> Work to do:
Rewrite the material starting at the line that contains "will pyautogui.click(x=673, y=398)." and ending at the line that contains "pyautogui.click(x=23, y=261)", changing "account icon" to "profile icon" and leaving everything else as it is. Return only those lines.
━━━
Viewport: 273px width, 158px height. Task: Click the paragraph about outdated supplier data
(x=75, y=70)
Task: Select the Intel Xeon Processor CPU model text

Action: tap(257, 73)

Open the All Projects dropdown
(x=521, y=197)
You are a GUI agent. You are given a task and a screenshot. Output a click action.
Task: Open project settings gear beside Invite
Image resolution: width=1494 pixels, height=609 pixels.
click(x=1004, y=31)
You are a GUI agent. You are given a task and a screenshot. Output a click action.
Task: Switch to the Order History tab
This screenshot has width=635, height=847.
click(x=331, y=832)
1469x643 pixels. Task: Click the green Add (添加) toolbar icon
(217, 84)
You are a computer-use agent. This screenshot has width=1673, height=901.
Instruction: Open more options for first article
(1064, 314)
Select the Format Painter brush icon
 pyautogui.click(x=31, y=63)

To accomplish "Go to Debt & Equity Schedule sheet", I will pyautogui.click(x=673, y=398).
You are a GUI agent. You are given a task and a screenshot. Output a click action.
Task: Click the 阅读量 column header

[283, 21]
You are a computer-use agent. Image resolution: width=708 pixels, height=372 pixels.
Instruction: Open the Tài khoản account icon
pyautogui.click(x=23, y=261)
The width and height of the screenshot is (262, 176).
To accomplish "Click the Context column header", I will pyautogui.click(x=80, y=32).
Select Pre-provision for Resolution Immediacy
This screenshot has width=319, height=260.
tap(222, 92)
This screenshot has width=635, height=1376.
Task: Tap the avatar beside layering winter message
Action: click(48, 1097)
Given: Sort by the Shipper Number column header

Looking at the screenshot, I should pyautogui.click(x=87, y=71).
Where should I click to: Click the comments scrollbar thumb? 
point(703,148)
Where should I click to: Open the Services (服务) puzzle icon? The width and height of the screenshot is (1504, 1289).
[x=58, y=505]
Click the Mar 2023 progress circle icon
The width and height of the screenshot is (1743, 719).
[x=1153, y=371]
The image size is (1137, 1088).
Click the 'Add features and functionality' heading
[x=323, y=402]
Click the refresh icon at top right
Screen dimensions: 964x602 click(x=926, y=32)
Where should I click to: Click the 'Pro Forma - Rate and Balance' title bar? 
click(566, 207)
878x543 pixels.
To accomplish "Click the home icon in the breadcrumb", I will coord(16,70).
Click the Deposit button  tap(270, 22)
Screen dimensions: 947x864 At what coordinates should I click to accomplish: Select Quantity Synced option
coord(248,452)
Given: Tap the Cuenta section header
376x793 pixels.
━━━
> Response to the exercise:
To accomplish "Go to Debt & Equity Schedule sheet", I will pyautogui.click(x=673, y=398).
You are a GUI agent. You are given a task and a screenshot. Output a click action.
Task: Click the 阅读量 column header

[283, 21]
You are a computer-use agent. Image resolution: width=708 pixels, height=372 pixels.
Instruction: Open the Tài khoản profile icon
pyautogui.click(x=23, y=261)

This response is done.